» Task prompt
The output should be the line containing "Instruction: Open the" and every later line of the records, exactly as written, and nothing else.

» Information supplied

>>>

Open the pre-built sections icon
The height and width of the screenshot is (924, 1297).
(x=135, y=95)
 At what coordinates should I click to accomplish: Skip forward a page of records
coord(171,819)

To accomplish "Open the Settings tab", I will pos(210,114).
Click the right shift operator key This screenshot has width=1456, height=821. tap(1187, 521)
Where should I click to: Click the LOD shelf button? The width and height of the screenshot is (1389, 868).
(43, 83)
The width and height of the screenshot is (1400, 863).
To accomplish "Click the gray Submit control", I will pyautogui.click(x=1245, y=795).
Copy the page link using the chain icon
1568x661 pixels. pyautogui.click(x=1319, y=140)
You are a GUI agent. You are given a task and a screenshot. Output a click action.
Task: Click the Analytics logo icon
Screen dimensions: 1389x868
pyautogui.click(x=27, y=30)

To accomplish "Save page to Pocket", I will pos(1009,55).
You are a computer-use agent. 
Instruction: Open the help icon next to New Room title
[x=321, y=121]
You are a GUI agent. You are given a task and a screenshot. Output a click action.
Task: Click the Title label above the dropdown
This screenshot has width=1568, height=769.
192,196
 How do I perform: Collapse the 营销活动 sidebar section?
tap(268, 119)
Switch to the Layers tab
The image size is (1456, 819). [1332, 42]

<<<

» Response to the exercise
Instruction: Open the help icon next to New Room title
[x=321, y=121]
You are a GUI agent. You are given a task and a screenshot. Output a click action.
Task: Click the Title label above the dropdown
This screenshot has width=1568, height=769.
192,196
 How do I perform: Collapse the 营销活动 sidebar section?
tap(268, 119)
Switch to the Layers tab
The image size is (1456, 819). [1332, 42]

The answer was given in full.